Canadian indigenous group takes charge of child welfare services

It is the first such agreement under a 2019 law meant to give indigenous groups more control over child welfare


Reuters July 07, 2021
Canada's Prime Minister Justin Trudeau visits the Cowessess First Nation, where a search had found 751 unmarked graves from the former Marieval Indian Residential School near Grayson, Saskatchewan, Canada July 6, 2021. REUTERS/Shannon VanRaes

The Canadian indigenous group that announced last month the discovery of an estimated 751 unmarked graves near a former residential school said on Tuesday it would take charge of its own child welfare services under an agreement with the federal government.

The accord, unveiled at an event in the western Canadian province of Saskatchewan attended by Cowessess Chief Cadmus Delorme, Canadian Prime Minister Justin Trudeau and Saskatchewan Premier Scott Moe, marks the first time in 70 years the community will have control over child and family services among its members.

It is the first such agreement under a 2019 law meant to give indigenous groups more control over child welfare in their communities and reduce the overrepresentation of indigenous children in foster care. Cowessess First Nation passed an act intended to do that in March 2020.

"Our goal is one day there will be no children in care," Delorme told the event, adding: "We have a lot of work to do."

Trudeau said his government is in talks with other First Nations on similar agreements. Government spokespeople did not confirm whether Ottawa would continue to fund the First Nation's child and family services costs going forward.

Canada has for decades disproportionately separated indigenous children from their families to place them in foster care - sometimes because services they needed were underfunded on reserves.

In Saskatchewan, 80% of children in foster care are Indigenous, according to a 2018 report.

Canada is reeling from the discoveries of more than 1,000 unmarked graves at the sites of former residential schools, many of them believed to be children. They are a grim reminder of the abuses indigenous communities have suffered for generations and their fight for justice. 

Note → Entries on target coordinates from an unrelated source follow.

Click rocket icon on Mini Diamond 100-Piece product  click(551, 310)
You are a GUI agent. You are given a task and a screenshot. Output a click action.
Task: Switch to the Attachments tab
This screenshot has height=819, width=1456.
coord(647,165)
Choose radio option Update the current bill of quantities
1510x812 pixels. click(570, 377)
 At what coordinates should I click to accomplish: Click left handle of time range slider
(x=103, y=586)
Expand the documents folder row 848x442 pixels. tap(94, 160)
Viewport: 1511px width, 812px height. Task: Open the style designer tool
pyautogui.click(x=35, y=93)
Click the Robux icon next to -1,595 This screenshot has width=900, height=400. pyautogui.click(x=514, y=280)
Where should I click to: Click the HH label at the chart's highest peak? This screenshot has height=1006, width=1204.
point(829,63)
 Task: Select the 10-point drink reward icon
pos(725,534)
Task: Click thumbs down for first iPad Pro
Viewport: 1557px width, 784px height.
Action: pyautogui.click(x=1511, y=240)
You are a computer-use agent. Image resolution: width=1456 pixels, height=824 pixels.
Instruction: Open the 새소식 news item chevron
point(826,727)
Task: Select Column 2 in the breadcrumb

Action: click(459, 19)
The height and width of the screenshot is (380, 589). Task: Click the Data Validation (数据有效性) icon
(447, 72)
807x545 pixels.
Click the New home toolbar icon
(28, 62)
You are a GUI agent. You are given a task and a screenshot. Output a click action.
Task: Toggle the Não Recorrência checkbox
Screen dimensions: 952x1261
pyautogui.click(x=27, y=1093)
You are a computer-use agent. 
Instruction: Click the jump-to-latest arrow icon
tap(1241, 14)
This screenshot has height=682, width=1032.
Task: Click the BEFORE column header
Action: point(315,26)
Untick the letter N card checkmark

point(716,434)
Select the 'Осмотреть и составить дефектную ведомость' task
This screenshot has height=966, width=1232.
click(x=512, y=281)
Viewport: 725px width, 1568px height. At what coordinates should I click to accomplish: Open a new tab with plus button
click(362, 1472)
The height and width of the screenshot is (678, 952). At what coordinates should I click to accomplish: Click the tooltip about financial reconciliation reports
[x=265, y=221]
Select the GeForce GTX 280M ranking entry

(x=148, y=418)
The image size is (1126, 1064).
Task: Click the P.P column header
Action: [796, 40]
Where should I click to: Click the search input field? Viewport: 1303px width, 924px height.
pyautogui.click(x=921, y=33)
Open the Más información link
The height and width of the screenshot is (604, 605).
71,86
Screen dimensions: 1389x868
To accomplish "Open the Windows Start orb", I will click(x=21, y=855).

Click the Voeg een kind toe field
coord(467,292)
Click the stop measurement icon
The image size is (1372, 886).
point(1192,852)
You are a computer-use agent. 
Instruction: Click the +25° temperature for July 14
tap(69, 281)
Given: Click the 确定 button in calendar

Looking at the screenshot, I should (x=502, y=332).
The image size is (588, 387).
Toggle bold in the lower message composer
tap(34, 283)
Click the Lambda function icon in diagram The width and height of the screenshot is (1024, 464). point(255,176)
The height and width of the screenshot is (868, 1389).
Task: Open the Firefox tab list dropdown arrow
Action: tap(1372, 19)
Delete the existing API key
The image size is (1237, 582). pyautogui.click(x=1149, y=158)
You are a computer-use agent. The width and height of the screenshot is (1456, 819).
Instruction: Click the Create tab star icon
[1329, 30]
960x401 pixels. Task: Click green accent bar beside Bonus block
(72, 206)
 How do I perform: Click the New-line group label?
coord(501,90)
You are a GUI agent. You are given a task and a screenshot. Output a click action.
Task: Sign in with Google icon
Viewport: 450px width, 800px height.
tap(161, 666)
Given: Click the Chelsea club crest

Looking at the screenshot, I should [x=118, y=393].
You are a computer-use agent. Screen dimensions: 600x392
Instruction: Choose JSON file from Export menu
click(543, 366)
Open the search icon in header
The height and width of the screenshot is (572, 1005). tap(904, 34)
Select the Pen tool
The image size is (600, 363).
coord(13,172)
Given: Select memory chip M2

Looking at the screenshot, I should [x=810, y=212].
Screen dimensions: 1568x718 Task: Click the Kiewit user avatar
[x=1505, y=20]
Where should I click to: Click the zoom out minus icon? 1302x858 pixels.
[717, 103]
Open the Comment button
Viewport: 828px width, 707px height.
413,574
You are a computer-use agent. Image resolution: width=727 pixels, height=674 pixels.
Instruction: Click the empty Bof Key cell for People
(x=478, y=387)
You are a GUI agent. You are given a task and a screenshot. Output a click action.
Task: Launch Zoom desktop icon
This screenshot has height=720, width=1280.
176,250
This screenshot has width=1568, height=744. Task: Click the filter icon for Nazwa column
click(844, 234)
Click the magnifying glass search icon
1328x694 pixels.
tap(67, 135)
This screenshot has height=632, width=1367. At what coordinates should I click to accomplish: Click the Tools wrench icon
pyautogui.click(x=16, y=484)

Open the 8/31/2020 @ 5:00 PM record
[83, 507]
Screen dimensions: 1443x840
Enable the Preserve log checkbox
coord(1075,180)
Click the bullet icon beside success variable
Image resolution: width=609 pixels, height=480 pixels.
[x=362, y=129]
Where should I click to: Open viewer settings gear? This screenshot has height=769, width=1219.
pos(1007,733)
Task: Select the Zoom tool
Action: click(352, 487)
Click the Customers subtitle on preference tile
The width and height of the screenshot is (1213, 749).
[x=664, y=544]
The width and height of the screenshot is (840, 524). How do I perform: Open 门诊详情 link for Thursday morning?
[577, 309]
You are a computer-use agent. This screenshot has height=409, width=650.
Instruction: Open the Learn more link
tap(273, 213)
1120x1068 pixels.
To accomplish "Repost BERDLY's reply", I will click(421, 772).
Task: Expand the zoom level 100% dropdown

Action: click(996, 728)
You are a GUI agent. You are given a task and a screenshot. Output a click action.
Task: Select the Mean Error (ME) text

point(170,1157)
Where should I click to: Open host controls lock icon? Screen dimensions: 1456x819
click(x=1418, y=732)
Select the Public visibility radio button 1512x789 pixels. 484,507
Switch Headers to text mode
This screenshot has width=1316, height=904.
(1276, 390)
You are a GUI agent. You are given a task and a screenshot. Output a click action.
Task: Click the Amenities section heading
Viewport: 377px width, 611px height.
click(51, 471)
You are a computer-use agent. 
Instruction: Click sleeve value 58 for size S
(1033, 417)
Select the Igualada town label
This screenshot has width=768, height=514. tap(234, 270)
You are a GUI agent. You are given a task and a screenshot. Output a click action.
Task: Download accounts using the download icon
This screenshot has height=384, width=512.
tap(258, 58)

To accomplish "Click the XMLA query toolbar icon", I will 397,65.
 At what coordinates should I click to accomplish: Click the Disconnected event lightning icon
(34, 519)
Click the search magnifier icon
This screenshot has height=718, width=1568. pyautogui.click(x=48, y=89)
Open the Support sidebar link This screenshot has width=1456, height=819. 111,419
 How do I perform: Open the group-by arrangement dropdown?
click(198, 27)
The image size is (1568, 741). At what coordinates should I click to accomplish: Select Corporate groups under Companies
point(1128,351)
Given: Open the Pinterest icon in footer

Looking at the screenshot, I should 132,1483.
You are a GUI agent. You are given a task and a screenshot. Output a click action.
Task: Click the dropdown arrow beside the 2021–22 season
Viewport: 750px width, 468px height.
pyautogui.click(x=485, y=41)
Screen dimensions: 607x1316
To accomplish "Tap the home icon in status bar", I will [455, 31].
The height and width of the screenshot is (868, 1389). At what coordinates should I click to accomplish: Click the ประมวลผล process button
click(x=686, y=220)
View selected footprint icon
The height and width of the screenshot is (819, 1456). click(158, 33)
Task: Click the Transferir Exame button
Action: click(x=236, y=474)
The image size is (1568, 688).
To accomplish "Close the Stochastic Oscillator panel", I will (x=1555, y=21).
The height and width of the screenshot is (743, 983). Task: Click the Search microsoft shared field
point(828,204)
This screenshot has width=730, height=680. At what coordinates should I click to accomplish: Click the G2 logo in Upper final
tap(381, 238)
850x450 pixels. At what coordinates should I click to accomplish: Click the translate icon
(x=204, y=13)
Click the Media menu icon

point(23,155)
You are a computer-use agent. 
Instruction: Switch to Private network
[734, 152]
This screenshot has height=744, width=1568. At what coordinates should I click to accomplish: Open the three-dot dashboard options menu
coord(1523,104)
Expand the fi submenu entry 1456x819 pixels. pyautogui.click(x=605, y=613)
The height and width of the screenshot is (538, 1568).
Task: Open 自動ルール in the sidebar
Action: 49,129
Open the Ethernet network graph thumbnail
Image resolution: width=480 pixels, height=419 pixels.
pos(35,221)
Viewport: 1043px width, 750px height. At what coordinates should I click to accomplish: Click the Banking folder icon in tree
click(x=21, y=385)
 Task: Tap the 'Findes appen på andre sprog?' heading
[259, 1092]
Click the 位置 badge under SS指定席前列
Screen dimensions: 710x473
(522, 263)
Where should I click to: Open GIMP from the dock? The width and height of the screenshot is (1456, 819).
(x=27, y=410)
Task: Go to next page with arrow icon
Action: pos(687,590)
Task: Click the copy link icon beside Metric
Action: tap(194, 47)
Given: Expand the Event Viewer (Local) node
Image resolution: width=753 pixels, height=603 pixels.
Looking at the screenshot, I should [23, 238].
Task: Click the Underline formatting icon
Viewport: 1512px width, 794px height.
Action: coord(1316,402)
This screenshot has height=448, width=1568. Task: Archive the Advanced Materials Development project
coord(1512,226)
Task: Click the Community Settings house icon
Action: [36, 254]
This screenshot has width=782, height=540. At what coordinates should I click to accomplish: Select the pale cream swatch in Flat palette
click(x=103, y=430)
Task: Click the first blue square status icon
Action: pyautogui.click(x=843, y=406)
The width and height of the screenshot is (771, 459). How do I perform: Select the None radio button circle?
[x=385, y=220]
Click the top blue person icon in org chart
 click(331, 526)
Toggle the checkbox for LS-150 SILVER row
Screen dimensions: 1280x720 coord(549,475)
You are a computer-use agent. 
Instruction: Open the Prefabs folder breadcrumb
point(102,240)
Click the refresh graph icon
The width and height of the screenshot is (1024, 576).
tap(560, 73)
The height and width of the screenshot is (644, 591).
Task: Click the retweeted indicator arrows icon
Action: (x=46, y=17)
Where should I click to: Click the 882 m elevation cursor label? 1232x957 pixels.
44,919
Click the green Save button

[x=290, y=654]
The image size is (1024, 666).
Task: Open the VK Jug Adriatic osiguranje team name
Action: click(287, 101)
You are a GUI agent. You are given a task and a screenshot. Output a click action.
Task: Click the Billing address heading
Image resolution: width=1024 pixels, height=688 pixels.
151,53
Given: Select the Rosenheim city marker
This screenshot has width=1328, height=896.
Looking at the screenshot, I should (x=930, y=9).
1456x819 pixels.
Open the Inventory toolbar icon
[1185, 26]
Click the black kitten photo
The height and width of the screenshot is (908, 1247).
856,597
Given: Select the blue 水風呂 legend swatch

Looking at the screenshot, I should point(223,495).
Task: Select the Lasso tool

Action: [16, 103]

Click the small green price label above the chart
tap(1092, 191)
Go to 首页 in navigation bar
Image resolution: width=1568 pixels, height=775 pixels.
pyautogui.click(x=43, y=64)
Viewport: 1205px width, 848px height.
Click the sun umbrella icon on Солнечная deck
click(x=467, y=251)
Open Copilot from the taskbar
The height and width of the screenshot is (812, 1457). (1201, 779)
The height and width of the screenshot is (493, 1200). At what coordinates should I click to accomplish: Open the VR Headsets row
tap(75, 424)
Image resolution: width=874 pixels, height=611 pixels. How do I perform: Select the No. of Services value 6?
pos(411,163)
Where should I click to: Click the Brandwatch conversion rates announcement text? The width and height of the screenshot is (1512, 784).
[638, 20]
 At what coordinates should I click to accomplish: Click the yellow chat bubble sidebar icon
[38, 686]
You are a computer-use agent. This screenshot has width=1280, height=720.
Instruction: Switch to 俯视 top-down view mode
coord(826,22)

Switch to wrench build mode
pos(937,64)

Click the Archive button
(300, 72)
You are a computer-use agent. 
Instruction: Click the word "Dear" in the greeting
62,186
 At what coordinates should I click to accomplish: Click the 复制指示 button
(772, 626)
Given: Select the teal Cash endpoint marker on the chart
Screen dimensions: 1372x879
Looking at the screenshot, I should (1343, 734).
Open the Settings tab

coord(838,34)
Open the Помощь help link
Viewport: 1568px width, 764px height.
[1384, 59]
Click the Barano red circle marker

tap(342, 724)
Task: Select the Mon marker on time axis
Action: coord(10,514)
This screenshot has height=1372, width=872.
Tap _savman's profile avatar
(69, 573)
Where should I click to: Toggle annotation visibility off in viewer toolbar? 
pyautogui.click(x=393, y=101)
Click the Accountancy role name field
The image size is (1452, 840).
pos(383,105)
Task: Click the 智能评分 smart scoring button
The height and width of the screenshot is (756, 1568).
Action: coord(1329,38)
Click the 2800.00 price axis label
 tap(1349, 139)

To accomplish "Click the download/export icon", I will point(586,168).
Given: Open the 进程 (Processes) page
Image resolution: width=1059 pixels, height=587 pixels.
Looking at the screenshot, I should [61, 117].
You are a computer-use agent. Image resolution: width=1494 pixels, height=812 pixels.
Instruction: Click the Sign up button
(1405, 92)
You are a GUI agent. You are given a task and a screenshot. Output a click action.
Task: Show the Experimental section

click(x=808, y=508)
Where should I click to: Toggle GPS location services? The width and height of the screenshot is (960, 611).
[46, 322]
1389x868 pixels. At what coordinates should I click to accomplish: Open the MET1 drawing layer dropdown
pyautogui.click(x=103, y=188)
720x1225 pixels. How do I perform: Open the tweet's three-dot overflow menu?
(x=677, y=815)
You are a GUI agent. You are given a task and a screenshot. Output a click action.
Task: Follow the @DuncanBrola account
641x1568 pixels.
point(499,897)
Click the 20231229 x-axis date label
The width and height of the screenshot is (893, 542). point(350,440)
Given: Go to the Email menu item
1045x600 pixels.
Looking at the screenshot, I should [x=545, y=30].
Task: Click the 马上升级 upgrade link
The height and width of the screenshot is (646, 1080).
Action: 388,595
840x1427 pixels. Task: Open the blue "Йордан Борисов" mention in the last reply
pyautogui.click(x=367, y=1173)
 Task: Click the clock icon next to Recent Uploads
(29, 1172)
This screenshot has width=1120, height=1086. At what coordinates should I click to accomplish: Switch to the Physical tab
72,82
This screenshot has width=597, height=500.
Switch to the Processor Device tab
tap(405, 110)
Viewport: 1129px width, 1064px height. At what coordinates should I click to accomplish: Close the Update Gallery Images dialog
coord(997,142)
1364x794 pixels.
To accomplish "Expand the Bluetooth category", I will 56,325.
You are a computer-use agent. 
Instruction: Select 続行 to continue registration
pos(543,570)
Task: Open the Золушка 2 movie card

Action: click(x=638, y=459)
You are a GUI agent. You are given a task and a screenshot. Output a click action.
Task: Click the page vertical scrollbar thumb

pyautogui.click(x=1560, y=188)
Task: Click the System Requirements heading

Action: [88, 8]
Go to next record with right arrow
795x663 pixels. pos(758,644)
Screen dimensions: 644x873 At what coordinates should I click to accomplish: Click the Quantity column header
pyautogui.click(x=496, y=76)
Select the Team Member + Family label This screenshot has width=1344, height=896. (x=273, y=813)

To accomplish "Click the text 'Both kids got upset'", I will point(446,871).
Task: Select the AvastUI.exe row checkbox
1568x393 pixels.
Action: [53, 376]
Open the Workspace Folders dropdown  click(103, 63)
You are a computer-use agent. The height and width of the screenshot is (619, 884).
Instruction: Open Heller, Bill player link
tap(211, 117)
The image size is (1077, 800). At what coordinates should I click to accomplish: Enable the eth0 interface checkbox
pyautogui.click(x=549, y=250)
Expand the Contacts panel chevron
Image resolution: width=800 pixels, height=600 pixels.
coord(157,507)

For 165 years and as recently as 1996, Canada's residential school system separated children from their families and sent them to boarding schools where they were malnourished, beaten and sexually abused in what the country's Truth and Reconciliation Commission called "cultural genocide" in 2015.

The federal government was in court last month fighting a Human Rights Tribunal ruling that would have made Ottawa individually compensate children and families harmed by what the government admits is a discriminatory child and family services system. A federal court ruling is pending.

Tuesday's announcement may not improve things for Cowessess children if the circumstance of their families' lives do not change as well, said Cindy Blackstock, a member of Gitxsan First Nation and executive director of the First Nations Child and Family Caring Society, which is taking the government to court over the system.

That would require better funding for services such as housing, she said.

"We know from the research that the closer (to the First Nation) the control is for children's services, the better the outcomes ultimately are for children. So that's positive," she said.